Une production «en liberté» est une production où les poules peuvent circuler librement dans un grand espace commun, avec l’inclusion de perchoirs, nichoirs et grattoirs, pour favoriser les comportements naturels. À première vue, le système «en liberté» semble être le choix idéal pour améliorer les conditions des poules. Cependant, les études démontrent que ce n’est pas tout à fait le cas, avec un taux de mortalité élevé, la présence de cannibalisme et un accès inéquitable à la nourriture qui favorise les poules dominantes. En plus, ce système cause des problèmes de qualité de l’air, affectant non seulement les poules, mais aussi les employés travaillant dans les poulaillers.
En contrepartie, le système de logement enrichi est une production généralement méconnue. Ce système utilise des cages qui peuvent héberger de 4 à 70 poules, selon la superficie. Chaque cage inclut nichoirs, perchoirs et grattoir, ainsi qu’une superficie permettant à la poule de se déplacer et de déployer ses ailes. En somme, ce système fournit plusieurs des avantages du système «en liberté», mais dans un espace confiné. De nombreuses études scientifiques démontrent que les logements enrichis sont supérieurs puisqu’ils éliminent la plupart des difficultés présentes dans le système «en liberté», et ceci, en raison du plus petit nombre de poules en cohabitation.

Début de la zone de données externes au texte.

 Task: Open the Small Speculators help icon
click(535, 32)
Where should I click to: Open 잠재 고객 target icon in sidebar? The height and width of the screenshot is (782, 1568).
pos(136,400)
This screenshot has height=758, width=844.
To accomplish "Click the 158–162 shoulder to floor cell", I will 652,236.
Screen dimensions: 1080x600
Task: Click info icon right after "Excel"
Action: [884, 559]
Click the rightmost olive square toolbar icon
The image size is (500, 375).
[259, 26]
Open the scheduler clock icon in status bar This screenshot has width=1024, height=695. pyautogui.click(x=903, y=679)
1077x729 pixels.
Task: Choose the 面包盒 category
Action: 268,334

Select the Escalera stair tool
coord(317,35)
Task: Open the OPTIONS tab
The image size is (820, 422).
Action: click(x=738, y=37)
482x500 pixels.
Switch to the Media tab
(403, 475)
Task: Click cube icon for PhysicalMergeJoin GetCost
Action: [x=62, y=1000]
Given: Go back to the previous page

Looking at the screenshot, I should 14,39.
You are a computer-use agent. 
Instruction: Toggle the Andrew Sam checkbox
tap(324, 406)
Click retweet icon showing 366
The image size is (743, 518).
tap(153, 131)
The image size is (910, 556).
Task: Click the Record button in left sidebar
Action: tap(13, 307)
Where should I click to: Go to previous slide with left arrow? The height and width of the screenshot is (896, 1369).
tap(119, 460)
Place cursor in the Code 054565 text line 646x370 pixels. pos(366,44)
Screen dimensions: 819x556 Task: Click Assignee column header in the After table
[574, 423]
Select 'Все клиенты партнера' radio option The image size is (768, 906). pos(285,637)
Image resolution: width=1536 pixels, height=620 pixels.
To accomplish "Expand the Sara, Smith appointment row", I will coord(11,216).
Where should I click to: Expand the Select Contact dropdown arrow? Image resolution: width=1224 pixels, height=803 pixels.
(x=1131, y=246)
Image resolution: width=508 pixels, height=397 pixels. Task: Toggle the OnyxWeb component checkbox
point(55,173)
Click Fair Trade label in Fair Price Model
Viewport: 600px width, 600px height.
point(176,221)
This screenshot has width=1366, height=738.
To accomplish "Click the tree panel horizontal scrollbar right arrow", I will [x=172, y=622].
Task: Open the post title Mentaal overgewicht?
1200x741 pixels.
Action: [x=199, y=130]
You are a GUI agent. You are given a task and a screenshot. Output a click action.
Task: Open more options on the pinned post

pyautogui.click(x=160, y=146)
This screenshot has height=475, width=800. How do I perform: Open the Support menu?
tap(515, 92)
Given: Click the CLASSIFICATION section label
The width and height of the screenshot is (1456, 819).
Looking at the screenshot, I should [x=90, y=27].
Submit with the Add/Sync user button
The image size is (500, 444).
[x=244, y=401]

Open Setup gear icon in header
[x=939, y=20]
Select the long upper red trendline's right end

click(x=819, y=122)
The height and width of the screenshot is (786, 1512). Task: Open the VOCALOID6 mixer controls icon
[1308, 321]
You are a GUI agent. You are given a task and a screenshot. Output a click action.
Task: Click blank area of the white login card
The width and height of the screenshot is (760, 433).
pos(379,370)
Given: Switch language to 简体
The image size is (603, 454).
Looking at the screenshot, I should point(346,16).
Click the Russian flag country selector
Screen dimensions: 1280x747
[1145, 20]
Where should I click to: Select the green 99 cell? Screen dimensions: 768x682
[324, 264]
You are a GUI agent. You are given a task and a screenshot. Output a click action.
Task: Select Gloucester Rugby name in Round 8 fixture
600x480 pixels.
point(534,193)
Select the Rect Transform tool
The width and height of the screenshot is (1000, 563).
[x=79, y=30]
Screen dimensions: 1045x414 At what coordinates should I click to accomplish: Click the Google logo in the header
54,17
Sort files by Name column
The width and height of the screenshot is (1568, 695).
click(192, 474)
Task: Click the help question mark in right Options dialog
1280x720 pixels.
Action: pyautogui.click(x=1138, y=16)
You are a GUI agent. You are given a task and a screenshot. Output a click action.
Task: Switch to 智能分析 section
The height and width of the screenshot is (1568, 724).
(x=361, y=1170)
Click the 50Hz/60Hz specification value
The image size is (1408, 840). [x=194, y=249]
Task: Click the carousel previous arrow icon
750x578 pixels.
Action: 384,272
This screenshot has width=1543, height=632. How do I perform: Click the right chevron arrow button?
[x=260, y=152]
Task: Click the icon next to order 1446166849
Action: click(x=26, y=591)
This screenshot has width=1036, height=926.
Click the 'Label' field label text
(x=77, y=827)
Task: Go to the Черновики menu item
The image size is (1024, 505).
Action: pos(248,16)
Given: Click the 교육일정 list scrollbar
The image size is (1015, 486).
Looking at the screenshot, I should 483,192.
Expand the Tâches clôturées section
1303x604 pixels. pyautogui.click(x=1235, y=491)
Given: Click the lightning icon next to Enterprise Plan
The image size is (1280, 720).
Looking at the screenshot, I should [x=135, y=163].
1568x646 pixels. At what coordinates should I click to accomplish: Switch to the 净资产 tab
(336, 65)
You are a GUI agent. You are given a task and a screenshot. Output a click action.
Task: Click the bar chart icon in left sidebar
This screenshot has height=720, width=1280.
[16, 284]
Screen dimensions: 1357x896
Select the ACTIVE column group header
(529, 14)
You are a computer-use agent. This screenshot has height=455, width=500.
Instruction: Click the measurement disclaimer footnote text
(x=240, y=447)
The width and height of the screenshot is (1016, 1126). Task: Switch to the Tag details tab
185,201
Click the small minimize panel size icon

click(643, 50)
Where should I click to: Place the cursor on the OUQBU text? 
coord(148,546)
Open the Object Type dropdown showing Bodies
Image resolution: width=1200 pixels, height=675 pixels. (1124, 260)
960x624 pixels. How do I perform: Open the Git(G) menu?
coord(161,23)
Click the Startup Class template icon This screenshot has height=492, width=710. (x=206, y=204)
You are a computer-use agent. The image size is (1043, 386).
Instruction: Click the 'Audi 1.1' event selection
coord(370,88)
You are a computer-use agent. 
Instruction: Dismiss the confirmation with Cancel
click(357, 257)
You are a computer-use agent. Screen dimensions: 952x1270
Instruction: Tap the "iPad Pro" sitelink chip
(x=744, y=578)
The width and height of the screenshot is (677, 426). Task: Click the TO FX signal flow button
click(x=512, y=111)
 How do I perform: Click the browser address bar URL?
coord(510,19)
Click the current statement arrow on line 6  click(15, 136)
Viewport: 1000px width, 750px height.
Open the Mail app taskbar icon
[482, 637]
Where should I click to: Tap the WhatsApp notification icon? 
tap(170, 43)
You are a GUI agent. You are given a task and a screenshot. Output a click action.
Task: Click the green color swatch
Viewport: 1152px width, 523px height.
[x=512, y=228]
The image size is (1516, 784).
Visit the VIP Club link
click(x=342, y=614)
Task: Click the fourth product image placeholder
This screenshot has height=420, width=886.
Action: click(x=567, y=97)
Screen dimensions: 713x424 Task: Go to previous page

Les avantages des cages enrichies ne sont pas que pour la poule. En effet, une étude américaine montre que le coût de production «en liberté» est 36% plus élevé qu’en conventionnel tandis que les cages enrichies ne sont que 13% plus élevées. Si ces coûts sont directement transférés aux consommateurs (la réalité est que la marge des intermédiaires serait aussi augmentée), ils représenteraient une augmentation de prix d’au moins $ 1,22 la douzaine d’œufs «en liberté» et de $ 0,44 la douzaine d’œufs en système enrichie. (Note : calcul réalisé avec le prix des œufs régulier à $ 3,39).
Il semblerait donc que la production en système de logement enrichi soit un choix intéressant pour la poule, le producteur et le consommateur. Pourquoi alors ces multinationales se précipitent-elles vers un approvisionnement d’œufs produit «en liberté»? Il est possible que ces derniers soient dans une course avec enjeux compétitifs pour plaire aux citoyens ou encore qu’ils réagissent à la stratégie des organismes pour le bien-être des animaux qui s’opposent à tout type de confinement. Notons que seul le «American Humane Association» approuve une production d’œufs en système enrichie.
Il serait donc plus prudent que les déclarations des fournisseurs appellent à un engagement pour éliminer les productions en cages conventionnelles sans privilégier un système alternatif. Les scientifiques du bien-être des animaux et les producteurs d’œufs sont bien placés pour déterminer le type de production optimal pour le bien-être de la poule, sans oublier le consommateur.
Les poules seront-elles plus heureuses?